Budaya Memerkosa di Israel
Kejahatan rezim Zionis terhadap perempuan Palestina, sangat koheren dengan kondisi masyarakat Israel sendiri yang ternyata sangat permisif terhadap pemerkosaan. Menurut Laporan dari Asosiasi Pusat Krisis Pemerkosaan di Israel, sembilan dari 10 kasus pemerkosaan ditutup oleh jaksa tanpa dakwaan. Pada tahun 2018, polisi Israel membuka 6.220 investigasi terhadap dugaan kejahatan seksual dan pelecehan, termasuk 1.166 dugaan pemerkosaan, yang berarti peningkatan sebesar 12% dibandingkan tahun sebelumnya dan peningkatan sebesar 40% dari tahun 2013. Organisasi tersebut juga menemukan bahwa lebih dari separuh (52%) pelaku kejahatan seks yang dipenjara tidak menerima perawatan psikologis (artinya, ketika keluar dari penjara mereka cenderung mengulangi kejahatan yang sama).
Pedofilia juga marak di Israel. Terbukti bahwa sebagian besar korban (63%) dari pemerkosaan berkelompok yang dilaporkan pada tahun 2018 adalah anak perempuan di bawah umur yang berusia antara 12 dan 18 tahun. Kasus-kasus perkosaan dan kejahatan seksual juga terjadi di militer Zionis, ada 1.706 pengaduan diajukan pada tahun 2018 (meningkat 15% dibandingkan tahun 2017). Namun, hanya 165 kasus yang diselidiki oleh otoritas militer terkait.
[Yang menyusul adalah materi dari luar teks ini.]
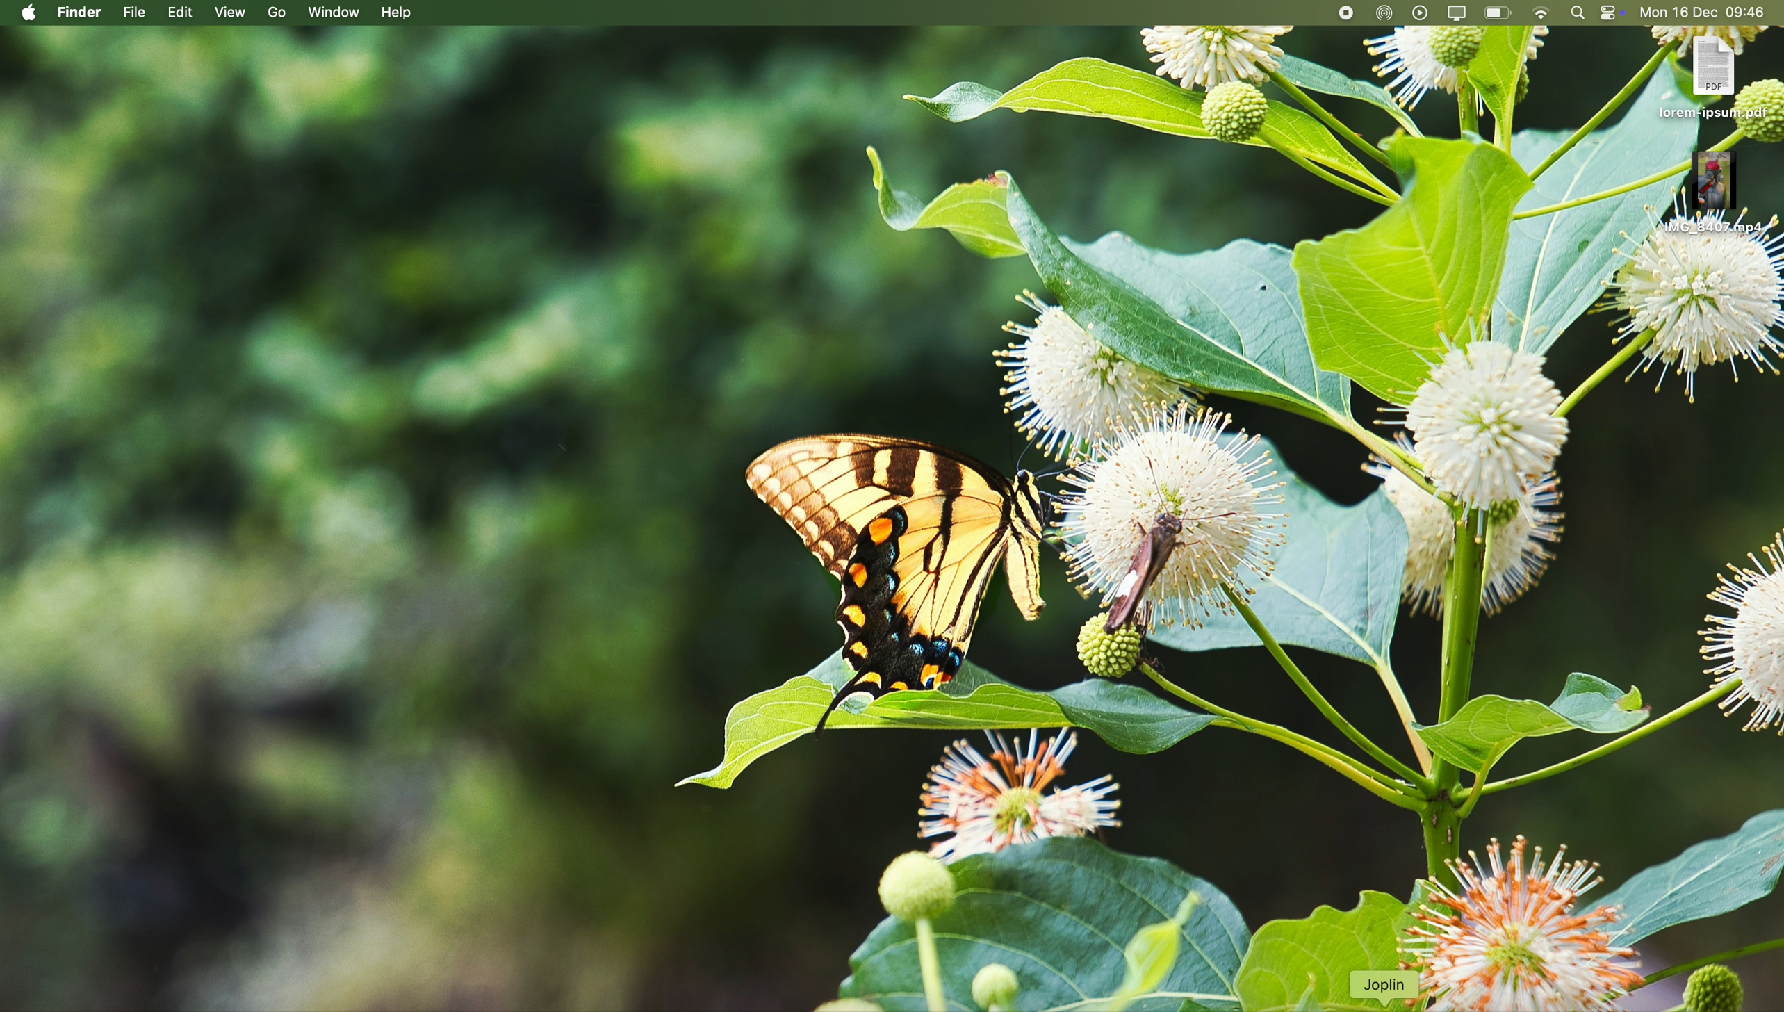  Describe the element at coordinates (79, 12) in the screenshot. I see `Finder` at that location.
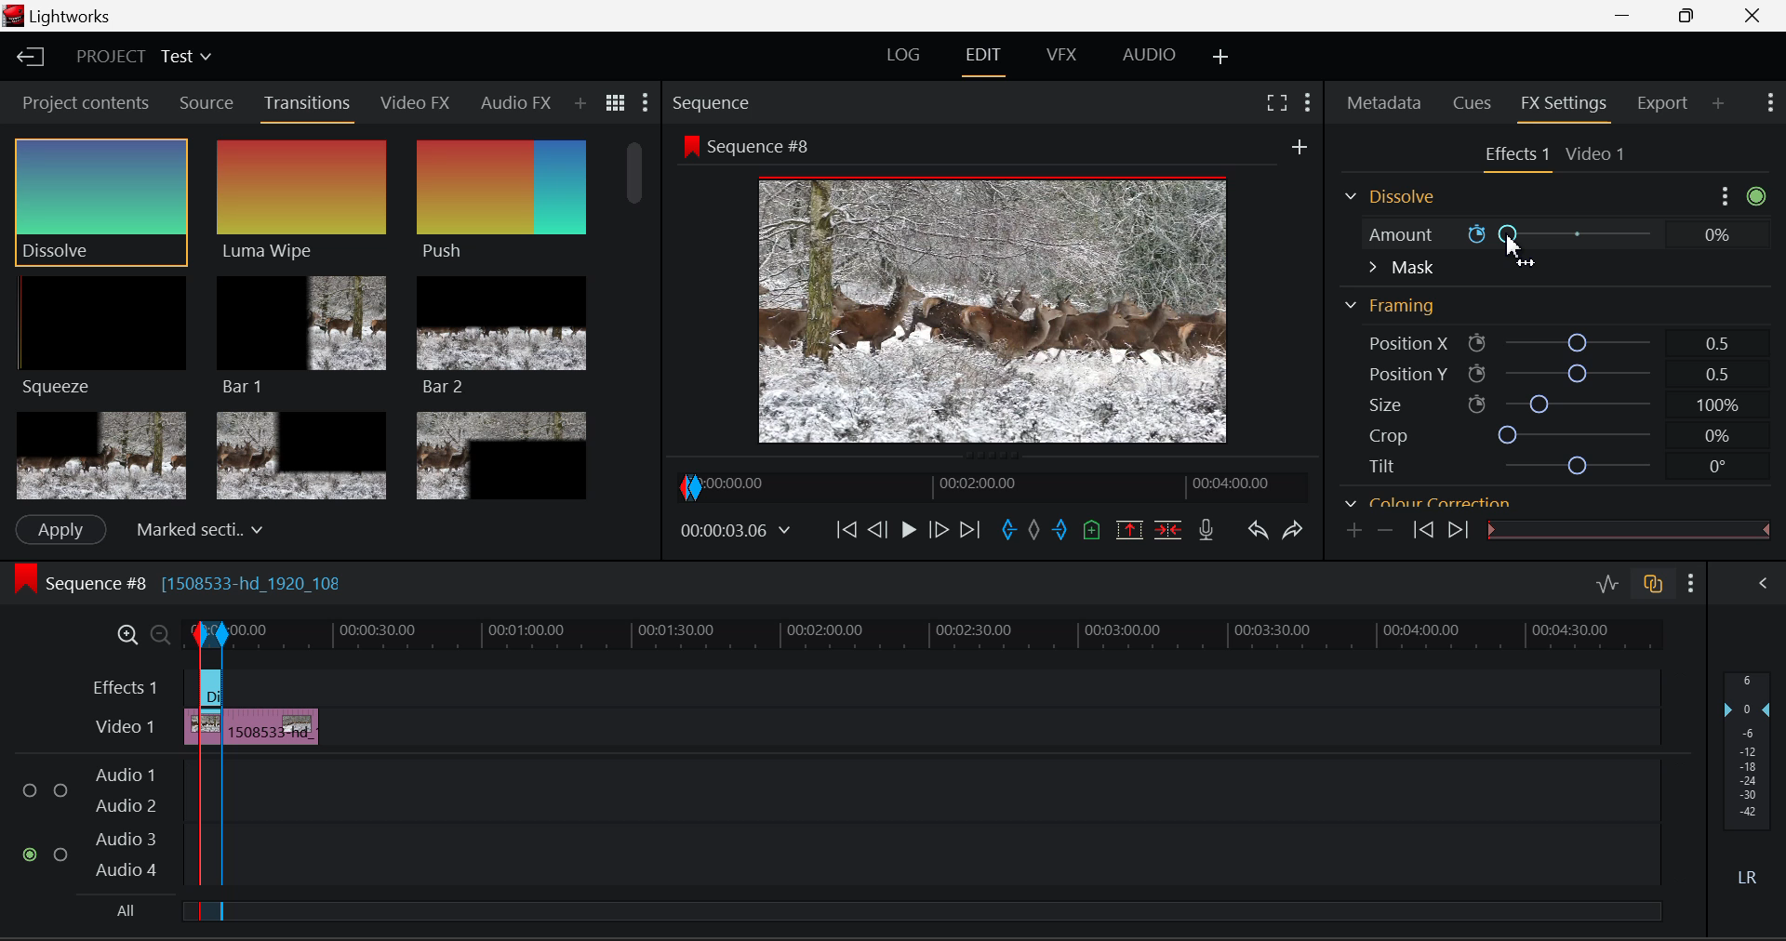  I want to click on Show Settings, so click(1771, 103).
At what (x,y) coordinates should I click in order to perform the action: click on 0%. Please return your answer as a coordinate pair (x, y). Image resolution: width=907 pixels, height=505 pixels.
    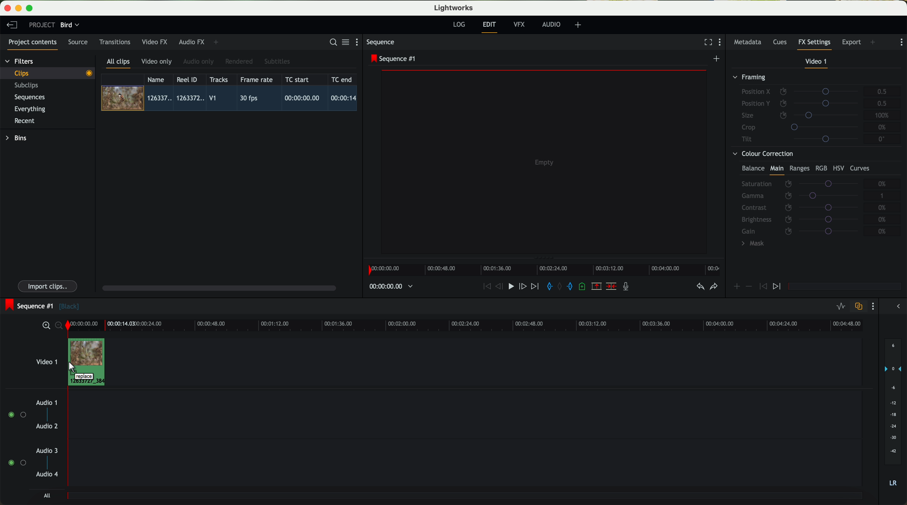
    Looking at the image, I should click on (882, 231).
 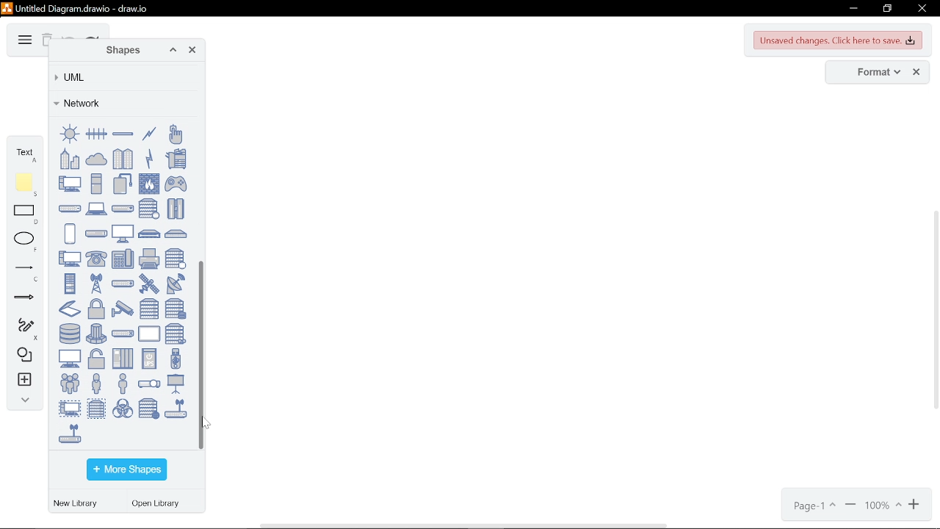 What do you see at coordinates (874, 73) in the screenshot?
I see `format` at bounding box center [874, 73].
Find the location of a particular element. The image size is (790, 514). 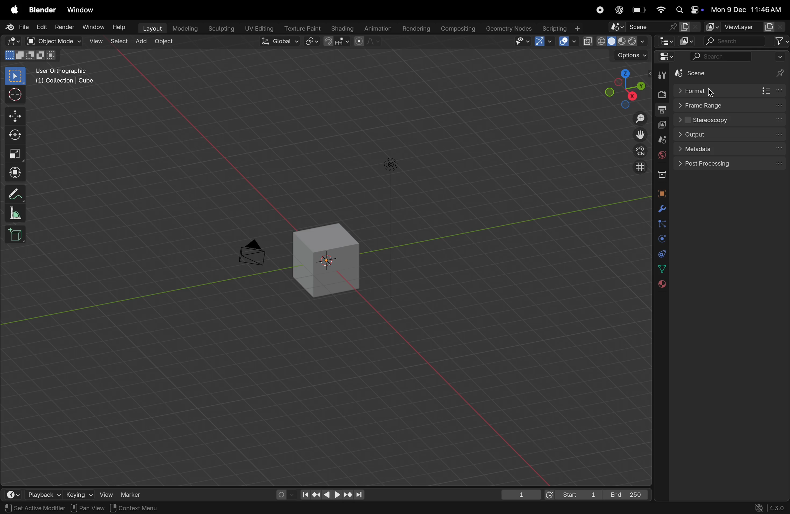

date and time is located at coordinates (747, 9).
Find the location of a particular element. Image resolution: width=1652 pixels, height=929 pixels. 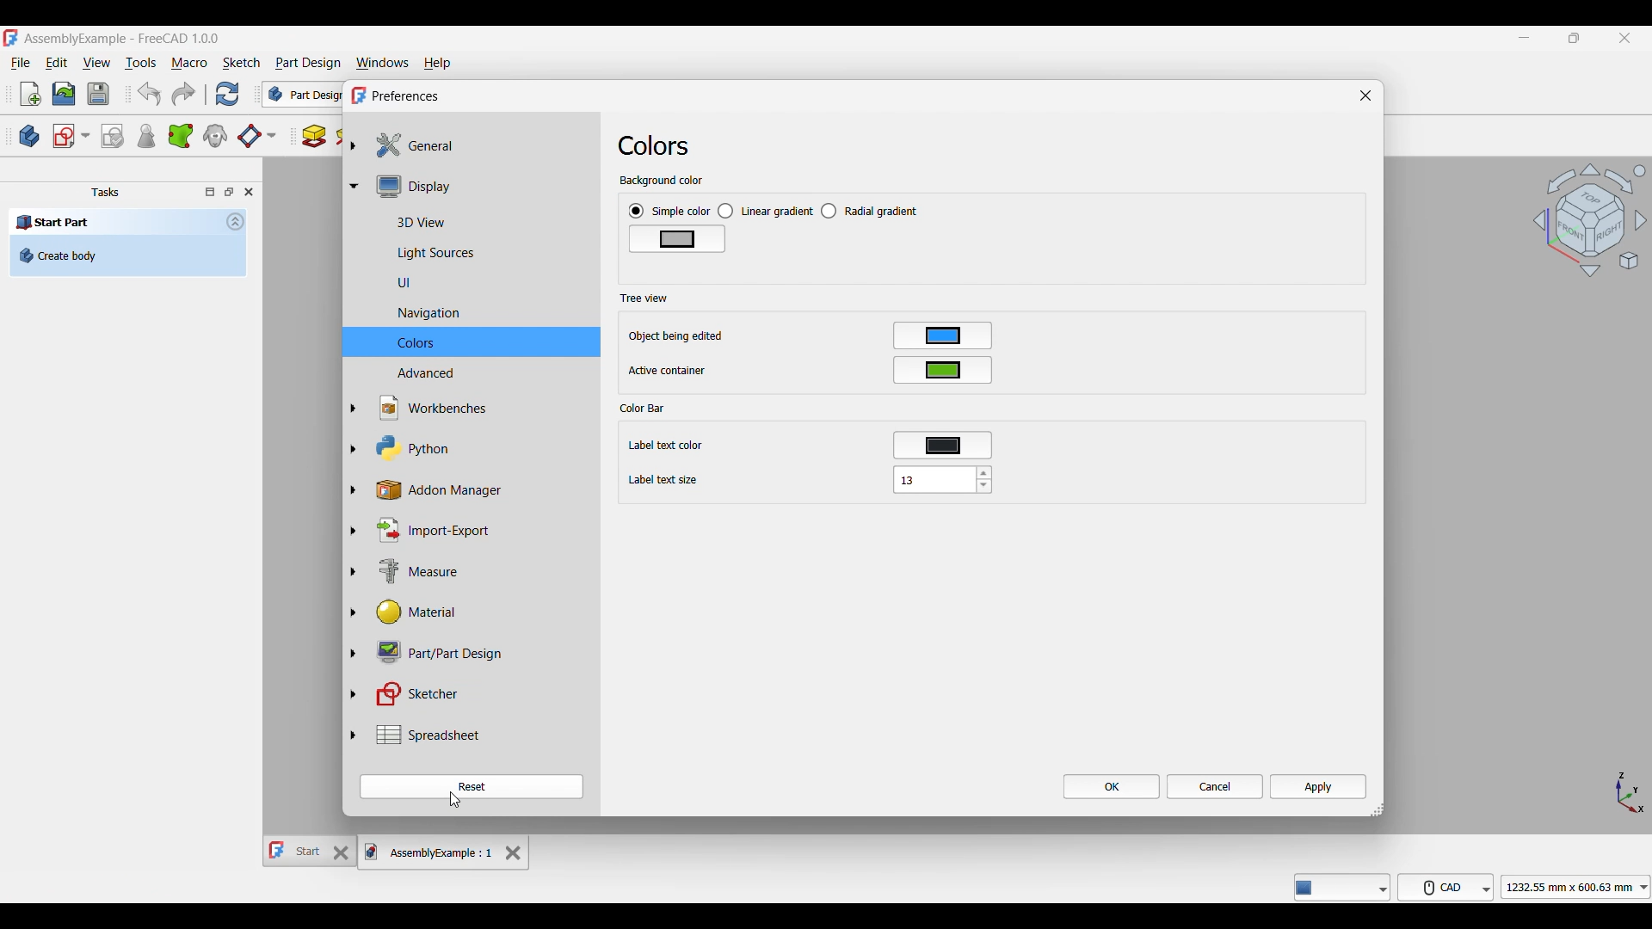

Dengan demikian, militer Israel membiarkan terjadinya perkosaan terhadap perempuan-perempaun di dalam militer Israel sendiri. Hal ini menunjukkan bahwa mereka memiliki cara pandang dan budaya kekerasan terhadap perempuan.
Kembali kepada kondisi bangsa Palestina, dengan adanya rekam jejak keji orang-orang Zionis seperti ini, kita perlu mempertanyakan, mengapa kaum feminis liberal yang selama ini sering menyerang negara-negara Muslim (termasuk Iran) dengan tuduhan ‘menindas perempuan’ kini seolah diam? Diamnya mereka merupakan bentuk keterlibatan dalam genosida Israel di Gaza. Selain itu, diamnya mereka membuktikan bahwa seruan-seruan kebebasan dan HAM mereka selama ini hanya dipakai untuk menyerang pihak-pihak yang berseberangan dengan pengusung liberalisme Barat.
Dunia harus terus disadarkan terkait absurditas yang sedang terjadi di Palestina. Berbagai aksi demonstrasi yang telah dilakukan masyarakat sipil menunjukkan bahwa kesadaran itu sudah semakin terbangun. Tentu saja, momentum tersebut harus terus dijaga, salah satunya adalah dengan menggelar aksi Hari Al-Quds internasional pada tanggal 5 April 2024 mendatang; demi pembelaan terhadap kaum perempuan Palestina, demi mengangkat harkat dan martabat kaum perempuan di dunia.